Canadian television series

Flick Flack is a Canadian television series broadcast by Global Television Network in 1974. The series featured interviews with motion picture industry personalities combined with excerpts from films. William Shatner was the regular series host.

==Episodes==
Flick Flack was among the first series to be broadcast on the Global Television Network. It premiered on 7 January 1974, one day after Global's inaugural broadcasts, with an episode that featured animals in film. Its first regular timeslot was on Fridays at 10 p.m. starting with an 18 January 1974 episode featuring Mel Brooks and Anne Bancroft.

Episodes featured topics such as science fiction films (1 March), animal performers (15 March), Paramount Studios (29 March, repeated 1 June) and the Canadian film industry (14 April).
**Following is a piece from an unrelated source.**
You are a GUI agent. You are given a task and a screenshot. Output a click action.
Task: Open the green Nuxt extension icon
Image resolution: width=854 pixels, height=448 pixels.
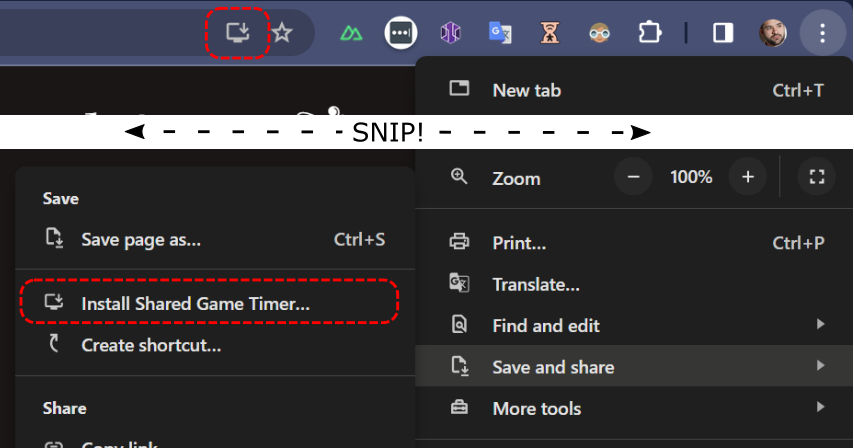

Personalities included costume designer Edith Head (22 February 1974) and an episode with directors George Cukor, John Schlesinger (26 May 1974). "Above the Line" (8 February 1974) featured interviews with director John Frankenheimer, actor Richard Harris, writer Garson Kanin and producer Martin Ransohoff.

The series moved to a Sunday 6:30 p.m. time slot from 5 May 1974 and was dropped from Global's schedule later that year. Global cancelled Flick Flack and 14 other Canadian series in May 1974 and the series was dropped from the schedule after June 1974.

==Production==
Actor William Shatner (of Star Trek fame) hosted this series. Producer Henry Comor was able to use material from archives of most Hollywood studios except those of MGM. The debut episode was originally scheduled to feature Jack Lemmon, but was complicated due to a dispute between United Artists and Global. The studio withdrew approval for Flick Flacks use of clips from The Apartment and Some Like It Hot, movies which illustrated some of Lemmon's career. The first broadcast episode on 7 January 1974 instead featured the topic of animal performers.

==Reception==
Frank Penn of the Ottawa Citizen noted that Shatner was "well-suited to his host-instructor role" in the series. The Windsor Star deemed the show as "must-viewing for movie buffs". Blaik Kirby of The Globe and Mail took a positive view of Flick Flack, noting that it "seems set to become one of Global's top Canadian-made shows, one with definite international sales potential."